The subject of firing a manager came up at a fall meeting of the The NeuGroup’s second Treasury Investment Managers’ Peer Group (TIMPG2). In the group’s pre-meeting survey 62% of respondents said they did not have a formal process for terminating managers.
Those members who had a process didn’t have any hard-and-fast rules for firing managers; many actually hadn’t been through it yet. But they indicated that good communication with the manager is always important. Some members use scorecards to show how the manager stacks up either against their peers or a benchmark. It’s said that the best evidence is that which provides direct proof of the truth of an assertion; a scorecard does just that.
One member said his company benchmarks performance to its peers; and if a manager is underperforming they will first put them on a watch list and then make a decision. Sometimes, the decision will have to be quicker; if a fund could be in trouble, they want to be able to act fast so they aren’t last out of a fund.
While members didn’t have too much experience with firing a manager, several offered ways that would likely avoid that outcome. One member walked the group through his process for choosing and retaining managers that meet the company’s portfolio needs. Their recent growth in the investment portfolio has resulted in hiring some new external managers. Their investment policy had not changed and limits each manager to $500M. The company stopped at eight managers and now they are focused on evaluating their performance.
This member also stressed that it is important to reach out to peers for feedback during the selection process. Other elements that he felt were important in selecting managers are the asset under management, management structure, research and models, and insight offered to the team. Many members also stressed the importance of not being an investment manager’s largest client. The relationship and insight a manager brings to the table is also as important as historical performance.

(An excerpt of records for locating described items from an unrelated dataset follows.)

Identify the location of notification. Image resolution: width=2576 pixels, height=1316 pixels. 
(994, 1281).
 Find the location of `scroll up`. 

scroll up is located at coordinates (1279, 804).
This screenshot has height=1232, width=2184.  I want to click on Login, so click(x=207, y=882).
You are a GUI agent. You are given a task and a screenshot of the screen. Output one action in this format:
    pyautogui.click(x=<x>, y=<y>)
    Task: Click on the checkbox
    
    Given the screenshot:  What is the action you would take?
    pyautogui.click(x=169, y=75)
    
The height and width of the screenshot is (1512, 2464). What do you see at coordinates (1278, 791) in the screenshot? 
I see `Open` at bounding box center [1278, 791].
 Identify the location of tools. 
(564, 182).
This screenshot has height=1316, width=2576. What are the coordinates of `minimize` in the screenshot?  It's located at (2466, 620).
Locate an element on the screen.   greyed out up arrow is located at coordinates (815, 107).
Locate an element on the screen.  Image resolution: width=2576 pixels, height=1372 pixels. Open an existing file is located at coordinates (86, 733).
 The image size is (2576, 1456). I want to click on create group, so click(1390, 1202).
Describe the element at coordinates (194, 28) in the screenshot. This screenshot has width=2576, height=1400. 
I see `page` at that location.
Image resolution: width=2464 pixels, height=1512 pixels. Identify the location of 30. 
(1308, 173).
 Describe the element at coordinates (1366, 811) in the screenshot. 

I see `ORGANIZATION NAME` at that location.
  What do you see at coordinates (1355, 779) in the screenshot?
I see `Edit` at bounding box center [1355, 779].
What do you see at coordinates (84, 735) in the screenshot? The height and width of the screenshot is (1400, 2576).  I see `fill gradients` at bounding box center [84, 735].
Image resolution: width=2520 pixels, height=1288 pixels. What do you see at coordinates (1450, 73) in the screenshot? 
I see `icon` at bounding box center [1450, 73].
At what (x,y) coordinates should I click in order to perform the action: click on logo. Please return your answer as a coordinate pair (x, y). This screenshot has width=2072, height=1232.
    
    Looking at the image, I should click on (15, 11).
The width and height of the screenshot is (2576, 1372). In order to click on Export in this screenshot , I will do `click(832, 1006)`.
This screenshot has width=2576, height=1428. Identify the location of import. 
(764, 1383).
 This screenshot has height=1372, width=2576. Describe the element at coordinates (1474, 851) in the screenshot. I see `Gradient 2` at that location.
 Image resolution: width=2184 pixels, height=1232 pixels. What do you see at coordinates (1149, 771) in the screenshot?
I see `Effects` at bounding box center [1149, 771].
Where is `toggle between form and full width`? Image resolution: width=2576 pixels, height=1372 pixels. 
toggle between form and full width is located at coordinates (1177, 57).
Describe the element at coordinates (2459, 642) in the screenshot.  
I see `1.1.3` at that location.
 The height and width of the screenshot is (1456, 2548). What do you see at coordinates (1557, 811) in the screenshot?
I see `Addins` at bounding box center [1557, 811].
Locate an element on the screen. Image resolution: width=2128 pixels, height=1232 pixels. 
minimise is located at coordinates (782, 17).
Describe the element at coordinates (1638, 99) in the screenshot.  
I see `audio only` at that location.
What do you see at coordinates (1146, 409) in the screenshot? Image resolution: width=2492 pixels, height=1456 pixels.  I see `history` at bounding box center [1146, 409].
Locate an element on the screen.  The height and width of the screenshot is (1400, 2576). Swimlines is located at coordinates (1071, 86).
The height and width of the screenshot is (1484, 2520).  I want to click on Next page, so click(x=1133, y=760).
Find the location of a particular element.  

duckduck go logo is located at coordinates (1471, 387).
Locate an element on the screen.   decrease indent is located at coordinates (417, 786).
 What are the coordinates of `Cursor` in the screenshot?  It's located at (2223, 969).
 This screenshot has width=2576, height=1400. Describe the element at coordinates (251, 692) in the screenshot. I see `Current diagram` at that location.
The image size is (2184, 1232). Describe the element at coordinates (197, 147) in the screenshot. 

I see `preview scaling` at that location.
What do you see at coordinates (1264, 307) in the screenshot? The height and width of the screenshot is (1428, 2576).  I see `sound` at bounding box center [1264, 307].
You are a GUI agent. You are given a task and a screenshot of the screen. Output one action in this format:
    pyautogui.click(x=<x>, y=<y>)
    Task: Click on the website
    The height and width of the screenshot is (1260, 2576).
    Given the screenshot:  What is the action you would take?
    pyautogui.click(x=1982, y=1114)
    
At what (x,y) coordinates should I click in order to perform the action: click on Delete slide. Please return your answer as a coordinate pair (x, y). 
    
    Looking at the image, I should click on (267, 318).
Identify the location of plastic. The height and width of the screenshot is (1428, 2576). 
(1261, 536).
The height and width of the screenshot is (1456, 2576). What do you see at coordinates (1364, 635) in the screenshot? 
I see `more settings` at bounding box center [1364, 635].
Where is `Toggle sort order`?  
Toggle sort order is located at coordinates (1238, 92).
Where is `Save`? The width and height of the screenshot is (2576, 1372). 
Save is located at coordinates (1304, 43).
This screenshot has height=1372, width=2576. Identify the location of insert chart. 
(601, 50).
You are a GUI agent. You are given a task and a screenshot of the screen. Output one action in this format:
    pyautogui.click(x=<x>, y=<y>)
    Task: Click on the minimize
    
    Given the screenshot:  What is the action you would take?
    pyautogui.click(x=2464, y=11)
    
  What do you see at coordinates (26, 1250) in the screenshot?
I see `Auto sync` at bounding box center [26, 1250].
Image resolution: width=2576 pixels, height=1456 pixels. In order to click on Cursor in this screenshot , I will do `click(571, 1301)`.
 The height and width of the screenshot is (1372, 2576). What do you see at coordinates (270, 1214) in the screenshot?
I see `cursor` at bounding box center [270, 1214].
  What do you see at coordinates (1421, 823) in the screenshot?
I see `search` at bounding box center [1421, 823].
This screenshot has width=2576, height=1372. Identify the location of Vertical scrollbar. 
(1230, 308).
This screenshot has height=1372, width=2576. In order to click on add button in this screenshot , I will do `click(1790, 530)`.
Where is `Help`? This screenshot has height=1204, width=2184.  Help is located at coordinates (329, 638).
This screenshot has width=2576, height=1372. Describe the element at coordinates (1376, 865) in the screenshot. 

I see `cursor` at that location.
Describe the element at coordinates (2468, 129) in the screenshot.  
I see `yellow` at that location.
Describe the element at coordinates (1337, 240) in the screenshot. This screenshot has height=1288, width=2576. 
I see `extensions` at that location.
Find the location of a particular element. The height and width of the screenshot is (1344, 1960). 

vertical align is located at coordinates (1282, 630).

Also shared with the group was a suggestion from a TIMPG member that companies ask managers for their entire RFP template, to compare what different ones emphasize. “By saying, just send us everything, they have no ability to understand what we’re looking for besides what we tell them. But we can get an idea of what their organization’s strengths are,” noted the member.
Corporates’ search for alternative investments and growing investment portfolios means finding new managers in sometimes unfamiliar sectors, and invariably firing the ones that don’t work out.